Fully five years ago now, when the door into the bright world of Hindi films had just begun to crack open for me, I picked up a couple of movies that had songs I had heard and liked. Caravan was one such - on the strength of the famous "Piya tu ab to aaja" - but I somehow got the idea that the movie was bad, and never got around to watching it. As has happened so often before, once I finally saw it, I kicked myself for waiting so long.
When Rajan (Ravindra Kapoor) is caught with his hand in the company till, he murders the company's owner, Mohandas, and convinces Mohandas's daughter Sunita (Asha Parekh) to marry him. The marriage is a ruse that Rajan planned with his girlfriend Monica (Helen) to get at Sunita's fortune, and Rajan intends to do away with his new bride just as he did her father. But Sunita escapes and, posing as a simple village girl named Soni, falls in with a gypsy caravan heading to Bangalore. Sunita's presence among the gypsies causes some strife, though; their top performer, Nisha (Aruna Irani) is jealous of the attention paid to Sunita by the gypsies' hired truck driver Mohan (Jeetendra). And Rajan's men are still after Sunita as well, endangering them all.
The plot is light on substance, but no matter - the movie is utterly engaging and delightful all the same. Jeetendra is charming and funny as Mohan - earnest, goofy, and somewhat deluded about his own intelligence, he emits a continuous stream of daft English malapropisms. He is a skilled dancer and provides some decent physical comedy as well. (Caravan was my first Jeetendra film but I'm certain it won't be my last.) He's supported by two entertaining sidekicks, his little brother Montu (Mehmood Jr.) and the perpetually drunk but wonderfully soft-hearted Johnny (Kishen Mehta). The chief of the gypsy tribe, Mithalal Tota (Madan Puri) is fatherly and fun, and the inimitable Manorama plays his wife, adding moments of her uniquely physical comedy to the mix.

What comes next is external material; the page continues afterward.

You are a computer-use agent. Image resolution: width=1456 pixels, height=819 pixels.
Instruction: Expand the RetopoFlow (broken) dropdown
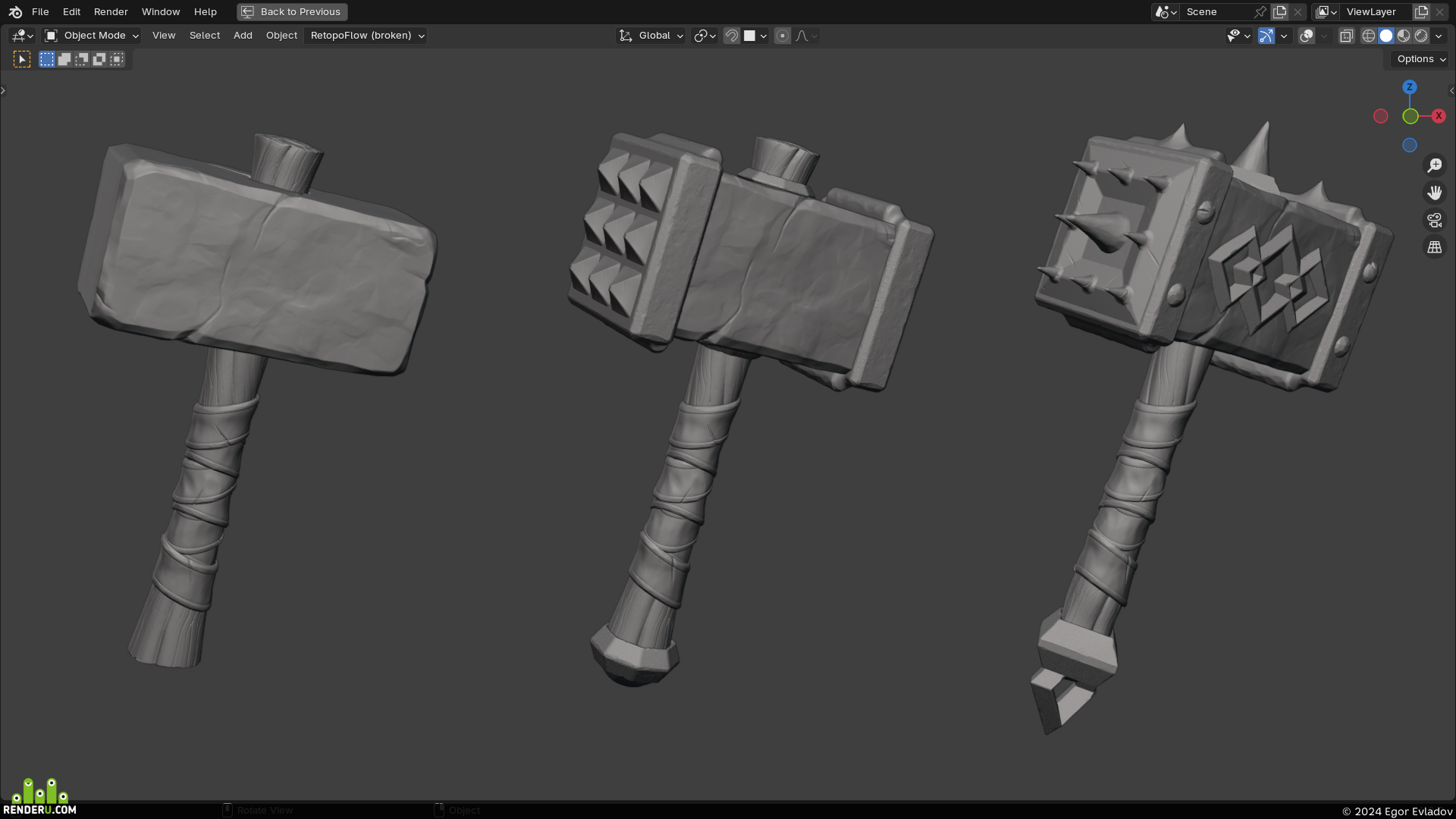coord(366,36)
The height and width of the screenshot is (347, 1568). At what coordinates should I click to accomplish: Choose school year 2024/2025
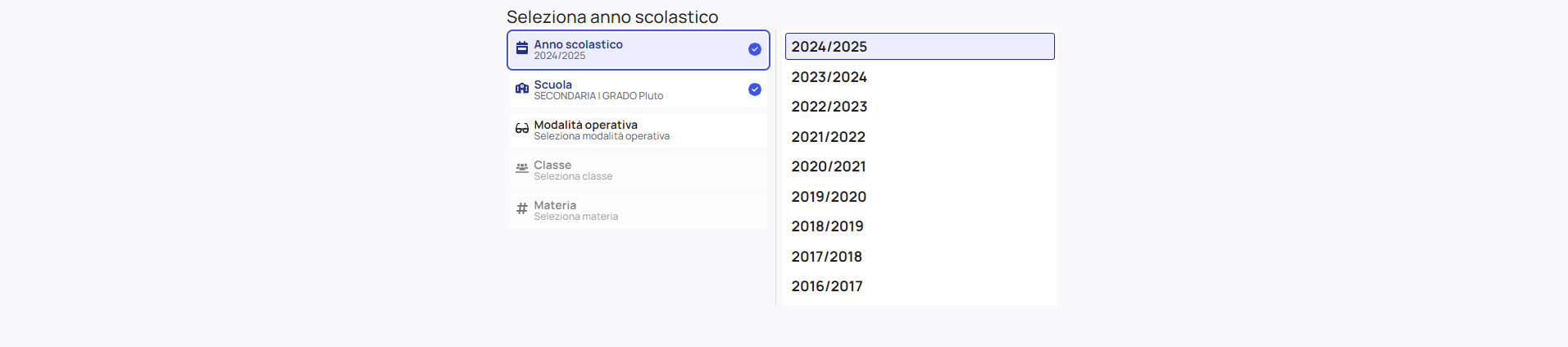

And then there is Nisha, the delicious Aruna Irani, whose bare midsection is practically another character in the movie - it features prominently in several of Caravan's many wonderful R.D. Burman songs. "Dilbar dil se pyari" is the most memorable of these. Asha Parekh turns in a satisfyingly physical performance as well; her highlight also comes in a song, the comically absurd "Daiya yeh main kahan". And of course there is the famous item number of Helen that brought me to this film in the first place those five years ago.
The story of Caravan pokes playfully at issues of class and culture, but is not heavy-handed about them. Mohan insists that because of his "untocation" (his version of "edumacation") he deserves a classy, cultured girl, better than the ragged gypsy Nisha and even better than Sunita, who he thinks is a simple village girl. The rich and educated Sunita doesn't share his snobbery, and the resolution of their romance feels to me a bit like a light-hearted twist on the end of Jab jab phool khile - Sunita throws off her high-class advantages and joins Mohan's dusty vagabond life, but not because of any haughty notions of traditionalism and Indianness. Rather, she does it mostly out of love for him, and because the prospect of living as a widow in her dead father's house just can't be all that appealing.
There are a few elements that rub the wrong way; I can't shake a feeling that I should not have enjoyed the film as much as I did. Nisha is not merely spunky and spirited; her manic energy crosses the line into violently insane. And in rejecting her advances, Mohan tries to convince her to marry a member of the tribe so stupid that he can barely string a sentence together without drooling - clearly an awful match for the willful Nisha. The film finds disturbing humor in violence against women, too, as when Mithalal Tota beats his wife because he thinks she has burned his lunch.
Yet, I have forgiven more egregious anti-feminist sins in less entertaining movies. Caravan's more cringe-worthy moments are amply redeemed by the sweet moments, and indeed by everything it delivers. From Jeetendra's doofusy earnestness, to Asha Parekh's impressive talent for physical comedy, to the wonderful, colorfully-picturized songs that come fast and thick - not to mention the delectable midsection of Aruna Irani - Caravan is pretty much a big silly grin from beginning to end - an instant favorite.